- _PASSAGE_
Member of Clinton City Council
- In office 2002–2005

Personal details
- Born: October 25, 1966 (age 59) Peru, Indiana, U.S.
- Party: Republican
- Website: www.paulray.org

= Paul Ray =

American politician

Paul Ray is an American businessman, politician, and former law enforcement officer who served as a member of the Utah House of Representatives. A member of the Republican Party, Ray represented the 13th district covering a portion of Davis County, Utah.

==Early life and education==
Ray was born in Peru, Indiana. He graduated from Peru High School in 1985 and took medicine courses at Indiana University Bloomington from 1985 to 1988.

==Career==
Ray served as a police officer from 1987 to 1988 and also as the branch manager of a bank from 1988 to 1995. He works as the CEO for the Northern Wasatch Home Builders Association.

===Politics===
Ray was a candidate for the Utah House of Representatives in 1998 but was not elected. He joined the Utah House in 2001 and served in that position until 2003. He ran unsuccessfully for re-election in 2002. He was elected on November 2, 2004, and last elected in 2014.

Ray championed a 2019 law that prevents cities from setting up citizen review boards to oversee local police departments.

In 2021, Ray defended a gerrymandered redistricting map proposal that was heavily tilted in favor of Republicans. The map broke up Utah's liberal urban areas, thus benefiting Republicans. Ray defended the proposed boundaries as "a good balance of urban-rural mix." In a 2023 lawsuit the Utah Supreme Court questioned the legitimacy of the Congressional map as it did not adhere to the ballot initiative passed by voters. A district court in 2025 struck down the approved Congressional Districts Map replacing it with a different committee map.

Ray resigned as a representative on December 15, 2021, to take a new role as Legislative Affairs with the Utah Department of Health and Human Services. He was replaced by Karen Peterson during a special election of the Davis County Republican Party.

==Personal life==
Ray lives in Clinton, Utah, with his wife, Julie, and their four children.

On December 28, 2021, Ray was hospitalized for a cerebral hemorrhage and underwent surgery to alleviate bleeding in the brain.

- _WHAT TO WORK ON_
[A] Answer these questions from the Paul Ray article:
(i) In what year did Ray graduate from Peru High School?
(ii) Who replaced Ray after his resignation?
(iii) In which city does Ray live with his family?
[B] Reproduce everything in the Paul Ray article from "Personal details" down to "Davis County, Utah.", with no changes.

- _ENTRIES PROVIDED_
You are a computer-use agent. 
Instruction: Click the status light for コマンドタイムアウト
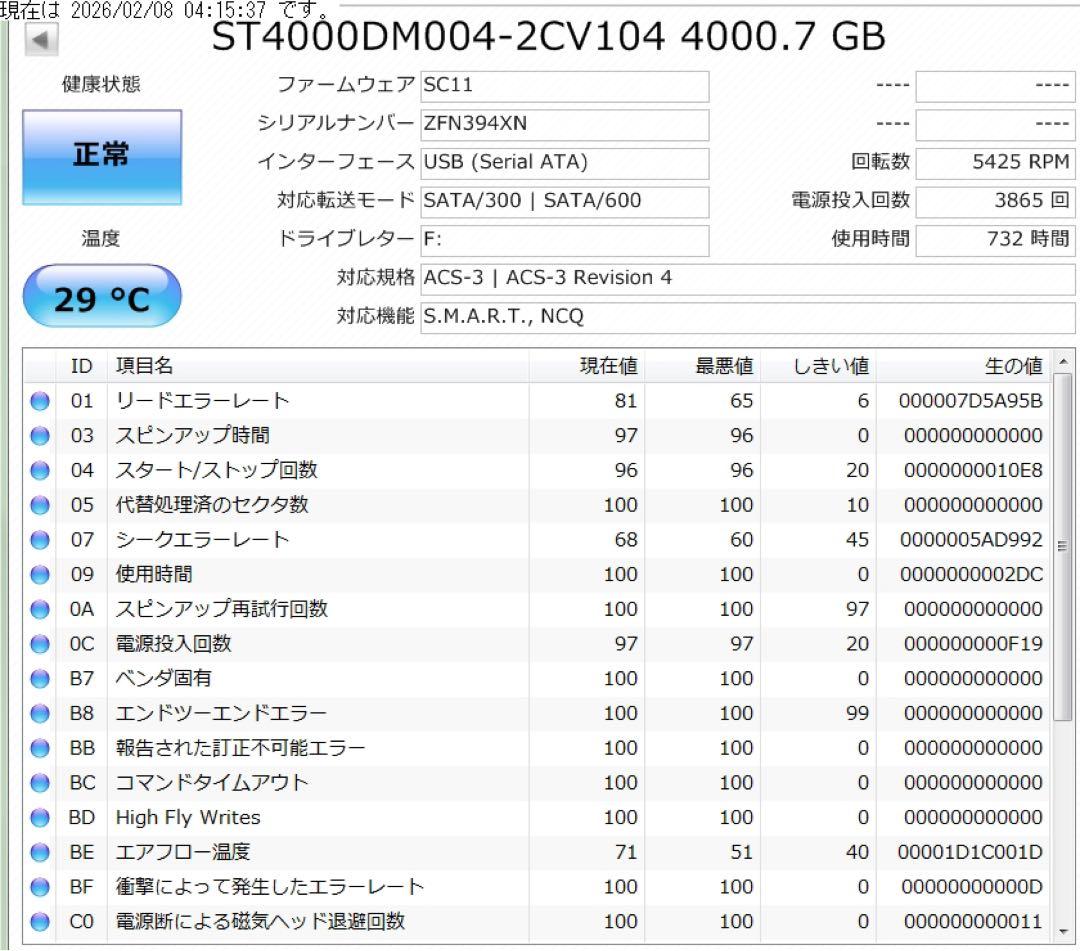[39, 783]

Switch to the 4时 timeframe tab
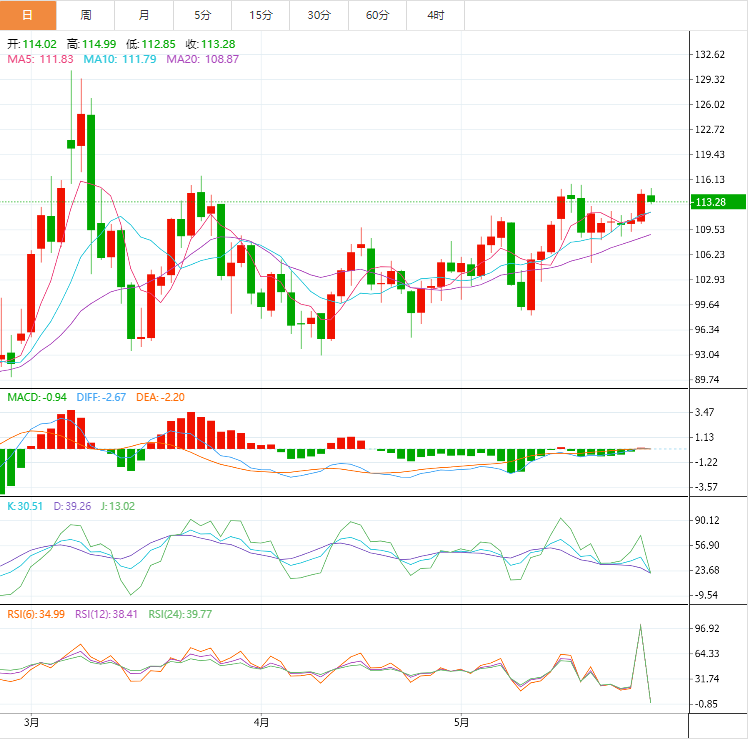[x=435, y=15]
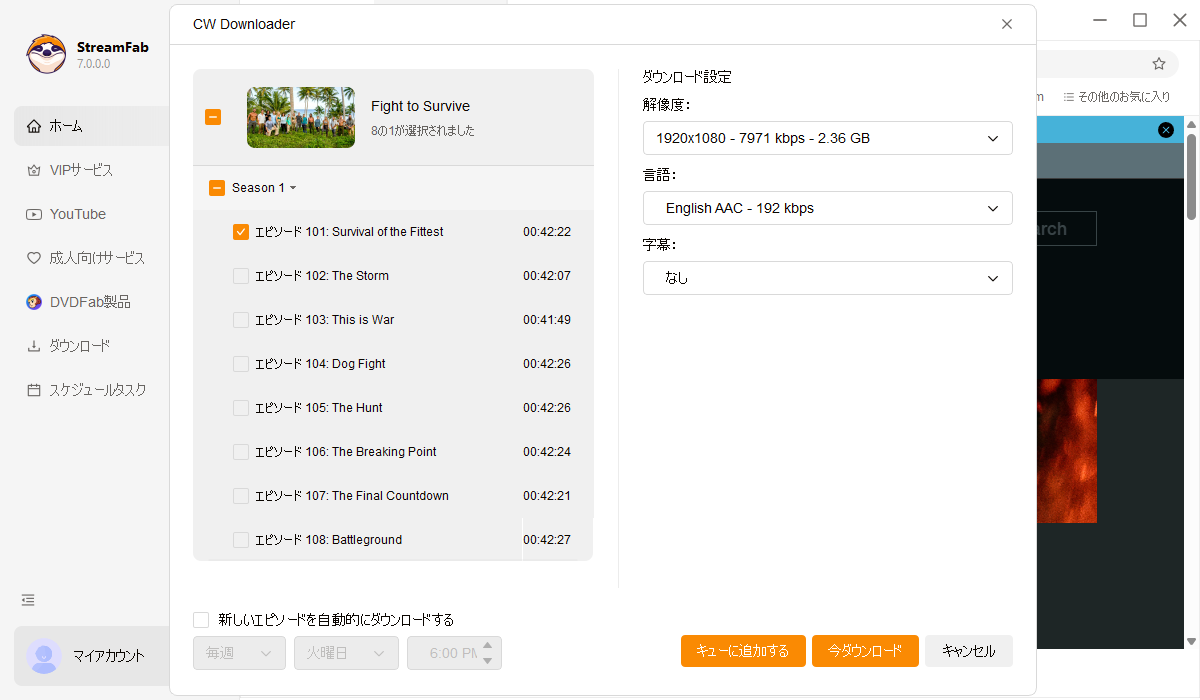1200x700 pixels.
Task: Go to ダウンロード downloads section
Action: (x=79, y=346)
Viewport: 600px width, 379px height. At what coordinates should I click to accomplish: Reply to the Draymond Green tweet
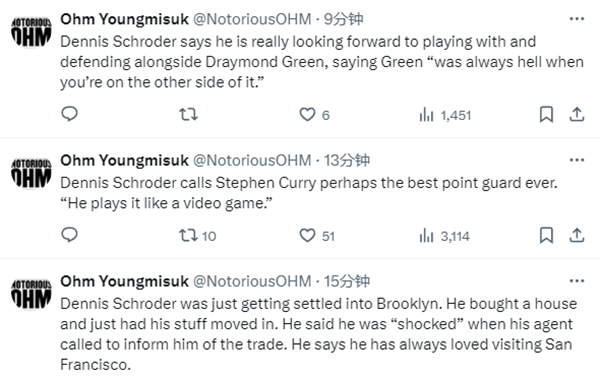[69, 114]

- _SOLUTION SET_
[A]
(i) 1985
(ii) Karen Peterson
(iii) Clinton, Utah

[B]
Personal details
- Born: October 25, 1966 (age 59) Peru, Indiana, U.S.
- Party: Republican
- Website: www.paulray.org

= Paul Ray =

American politician

Paul Ray is an American businessman, politician, and former law enforcement officer who served as a member of the Utah House of Representatives. A member of the Republican Party, Ray represented the 13th district covering a portion of Davis County, Utah.